GEOLOGY OF THE APPOMATTOX COURT HOUSE NATIONAL HISTORICAL PARK, VIRGINIA PIEDMONT: EDIACARAN MAGMATISM ALONG THE LAURENTIAN MARGIN
Rocks in the ACHP include hornblende gneiss, fine-grained epidote gneiss, and fine-grained quartzofeldspathic schist all interpreted to be part of the Oakville Suite. Some rocks preserve vestiges of primary igneous structures including quartz and feldspar phenocrysts in a fine-grained recrystallized matrix as well as flattened epidote amygdules in mafic rocks. The dominant foliation in these metamorphic rocks is folded into gentle to open upright folds with northeast-southwest trending axes. These open folds refold a set of earlier tight to isoclinal structures. Two steeply dipping joint sets (east-west and northeast-southwest) cut the metamorphic units. Surficial deposits include abundant saprolite plus fine-grained alluvium along the major streams. Cutbank exposures reveal ~1-meter of post-settlement deposition on the floodplain.
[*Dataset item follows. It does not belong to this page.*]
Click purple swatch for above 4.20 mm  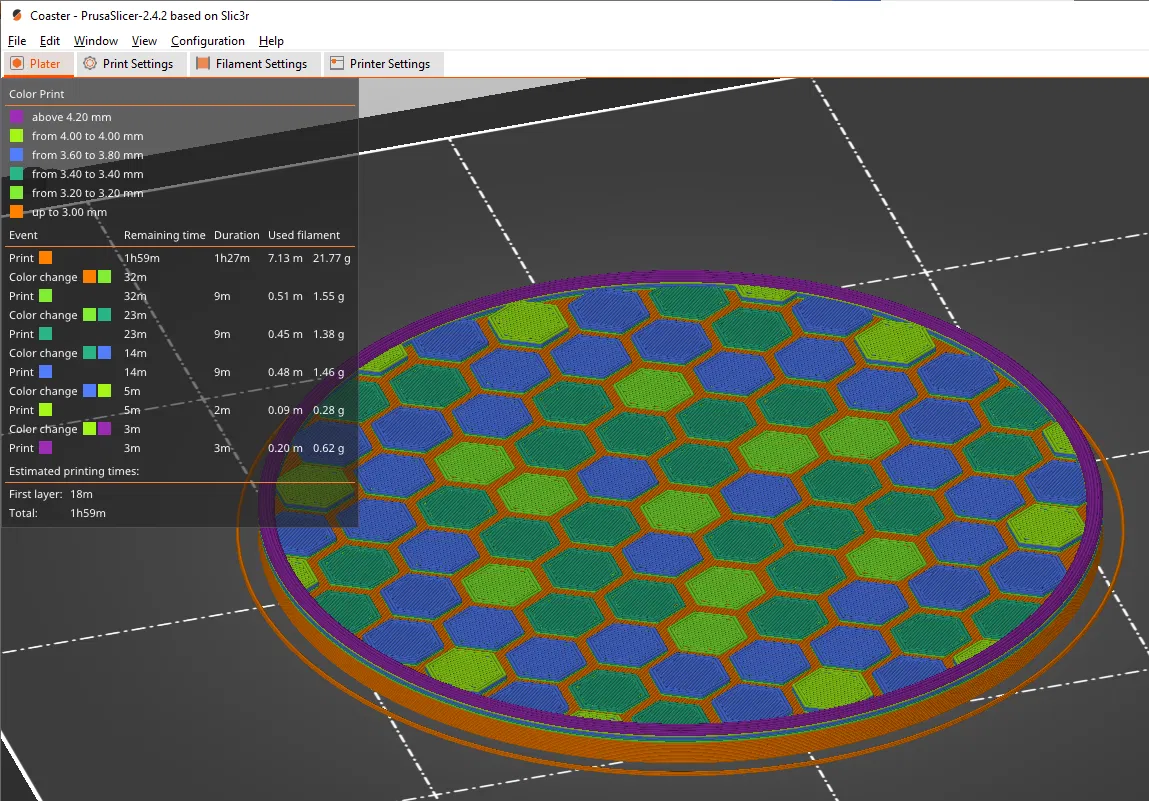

Whole-rock geochemistry indicates that the Oakville Suite records bimodal magmatism (basalt & rhyolite). Zircon U-Pb geochronology on four samples of felsic schist/meta-rhyolite from the Oakville Suite yield ages of 540 to 570 Ma. One sample of mafic schist, originally a volcanoclastic rock, yield detrital zircons with predominantly Grenvillian ages (1.0 to 1.2 Ga) . We interpret the Oakville Suite as the product of rift-related magmatism on a stretched block of Laurentian crust during the Ediacaran.